Ensemble API¶
-
class
msitrees.ensemble.MSIRandomForestClassifier(n_estimators: int = 100, bootstrap: bool = True, feature_sampling: bool = True, n_jobs: int = - 1, random_state: Optional[int] = None, **kwargs)¶ MSI Random Forest Classifier
A collection of MSI based decision tree classifiers fitted on bootstrapped sub-samples of dataset. Final class label is decided by majority voting between all estimators.
- Parameters
n_estimators (int, default=100) – Number of tree estimators to fit
bootstrap (bool, default=True) – When true, each estimator in will be fitted with bootstrap sub-sample of original dataset.

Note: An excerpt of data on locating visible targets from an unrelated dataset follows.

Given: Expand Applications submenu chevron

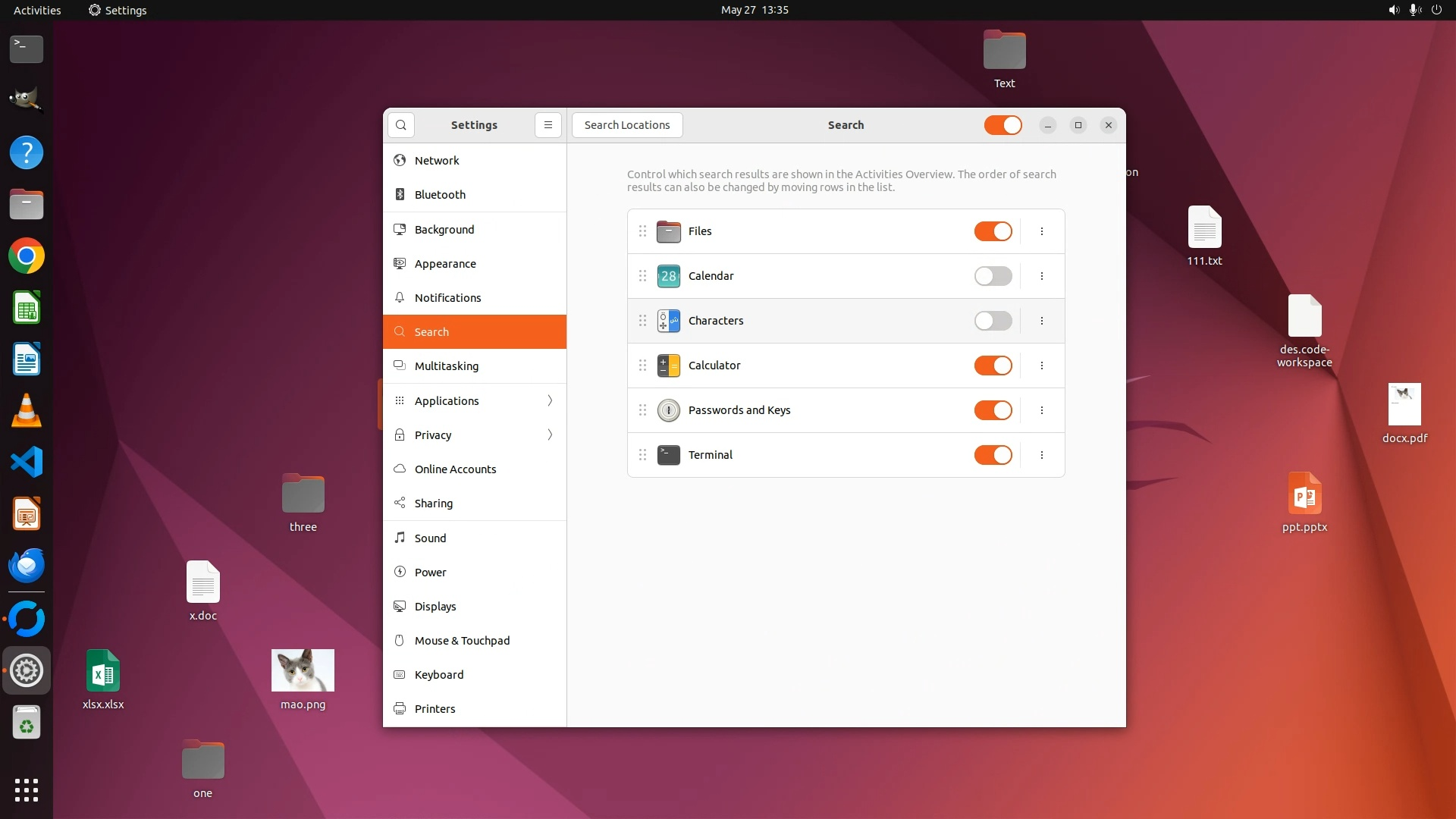Looking at the screenshot, I should click(550, 400).
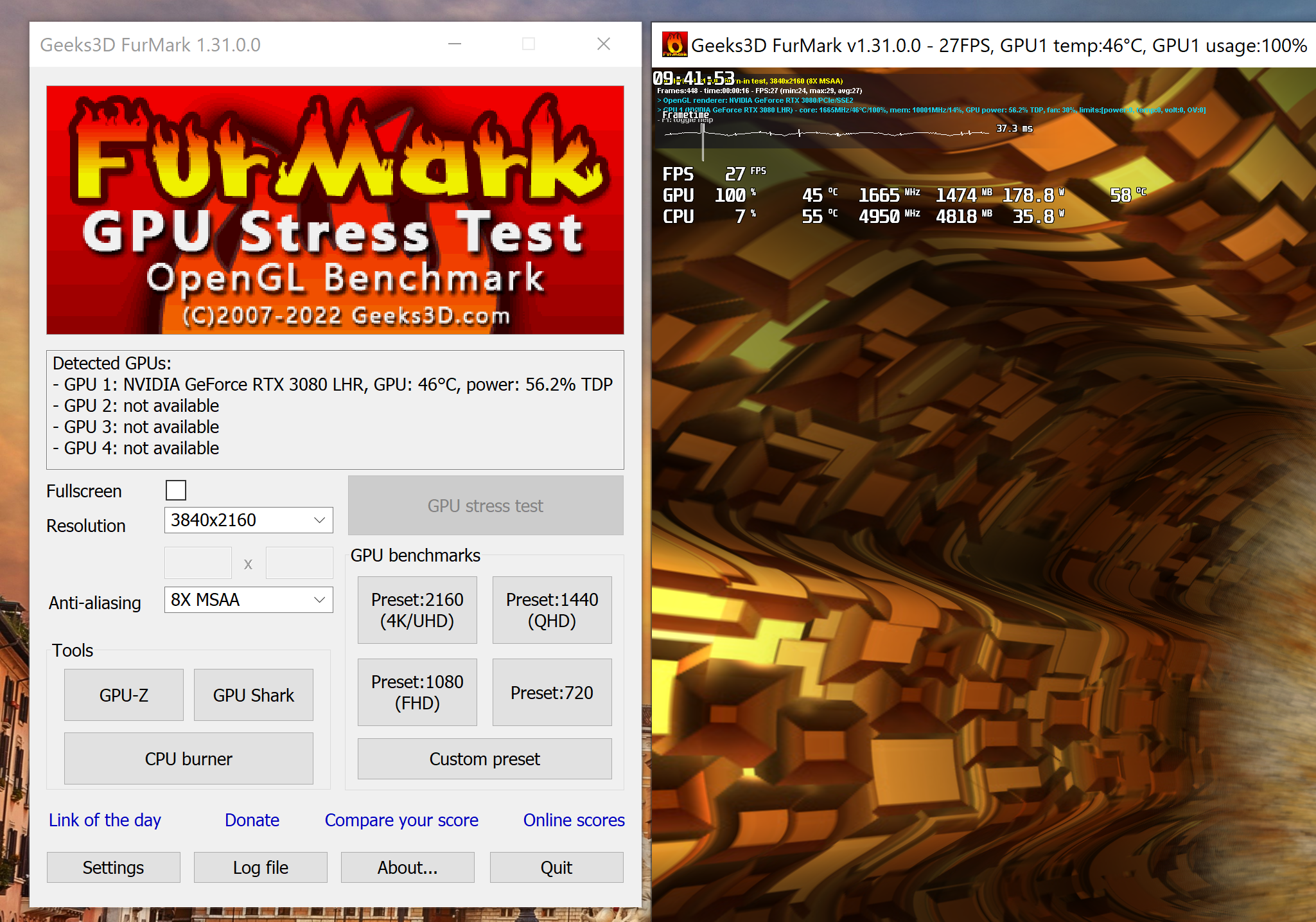Open the Settings button
1316x922 pixels.
[x=113, y=867]
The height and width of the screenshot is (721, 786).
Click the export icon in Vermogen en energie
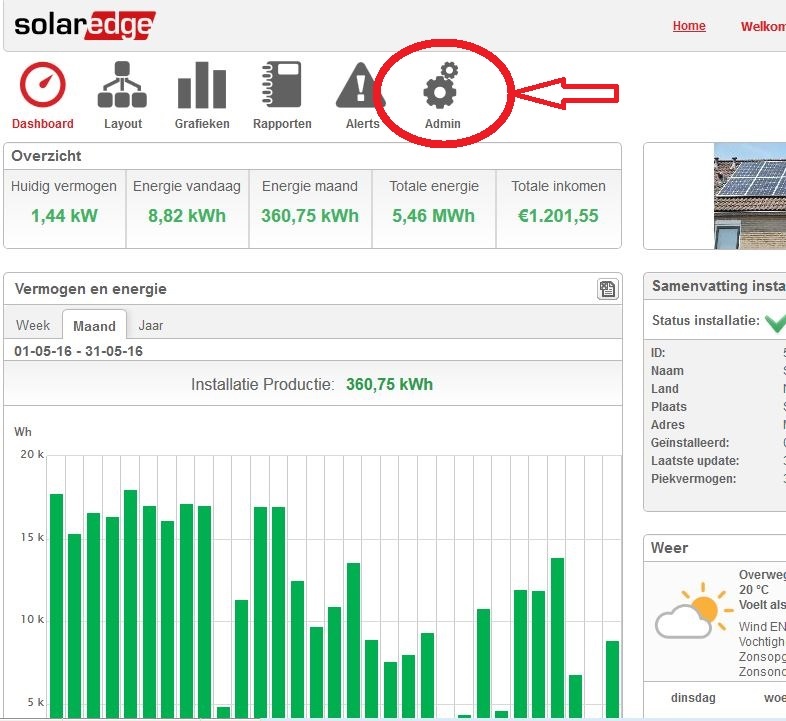tap(607, 289)
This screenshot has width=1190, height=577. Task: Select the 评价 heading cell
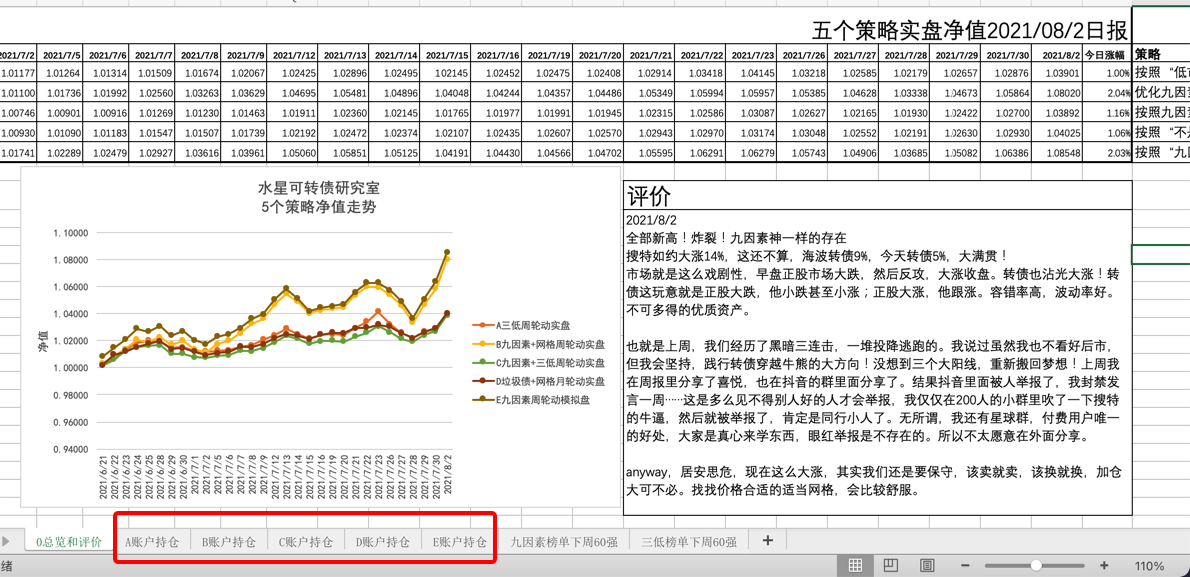[x=649, y=196]

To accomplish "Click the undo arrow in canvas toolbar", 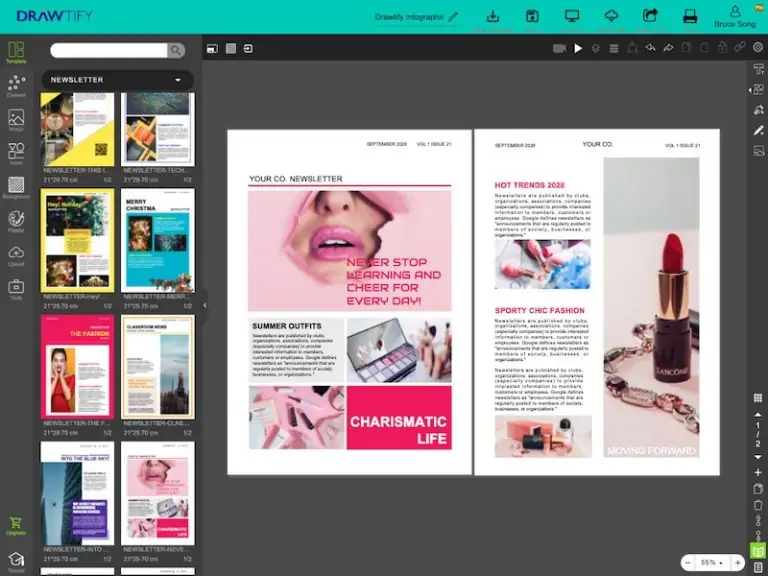I will [x=650, y=48].
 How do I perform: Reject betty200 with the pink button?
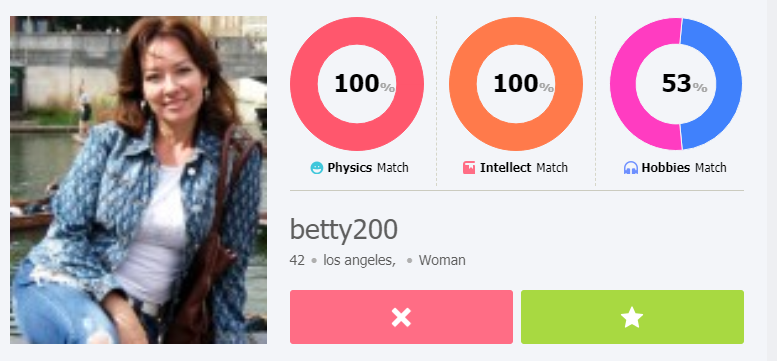[x=401, y=317]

feature_sampling (bool, default=True) – When true, number of features considered at each split will be equal to sqrt(n_features). This is equivalent of sklearn max_features param set to ‘auto’.
n_jobs (int, default=-1) – Number of parallel jobs to run. When set to -1 all CPUs are used. 1 means no parallel processing.
random_state (int, default=None) – Sets seed for class instance. Used to control bootstrap. Note that this seeds only generator that sets random state for each estimator, so trees generally should have their own unique seeds. When random_state is set to a number, those seeds will be reproduced at each run. Parameter set to None should result in different estimator seeding each time.
-
estimators¶ list with all fited MSIDecisionTreeClassifier instances.
- Type
list
-
fitted¶ Boolean variable indicating if tree was previously fitted.
- Type
bool
-
shape¶ Shape of dataset X with (n_samples, n_features) or None if tree was not yet fitted.
- Type
tuple
-
ncls¶ Number of classification categories or None if tree was not yet fitted.
- Type
int
-
ndim¶ Number of dataset X dimensions. 1 if n_features eq 1, 2 if n_features > 1 or None if tree was not yet fitted.
- Type
int
-
importances¶ Array with feature importances or None if tree was not fitted.
- Type
np.ndarray
References
[1] https://ieeexplore.ieee.org/stamp/stamp.jsp?tp=&arnumber=8767915
[4] https://www.stat.berkeley.edu/~breiman/RandomForests/cc_home.htm
Examples
>>> from msitrees.ensemble import MSIRandomForestClassifier >>> from sklearn.datasets import load_iris >>> from sklearn.model_selection import cross_val_score >>> data = load_iris() >>> clf = MSIRandomForestClassifier() >>> cross_val_score(clf, data['data'], data['target'], cv=10) ... array([1. , 1. , 1. , 1. , 0.93333333, 0.86666667, 0.93333333, 0.86666667, 0.8 , 1. ])
-
property
feature_importances_¶ Returns feature importances
Each feature importance is calculated as normalized sum of gini based information gain at nodes where split was made on that particular feature. For random forest classifier, final importance is a mean over all estimators.
- Returns
importances – Normalized array of feature importances.
- Return type
np.ndarray
-
fit(x: Union[numpy.ndarray, pandas.core.frame.DataFrame, pandas.core.series.Series], y: Union[numpy.ndarray, pandas.core.series.Series]) → msitrees.ensemble.MSIRandomForestClassifier¶ Fits random forest classifier to training dataset.
- Parameters
x (np.ndarray) – Training data of shape (n_samples, n_features) or (n_samples, ). All values have to be numerical, so perform any required encoding before calling this method.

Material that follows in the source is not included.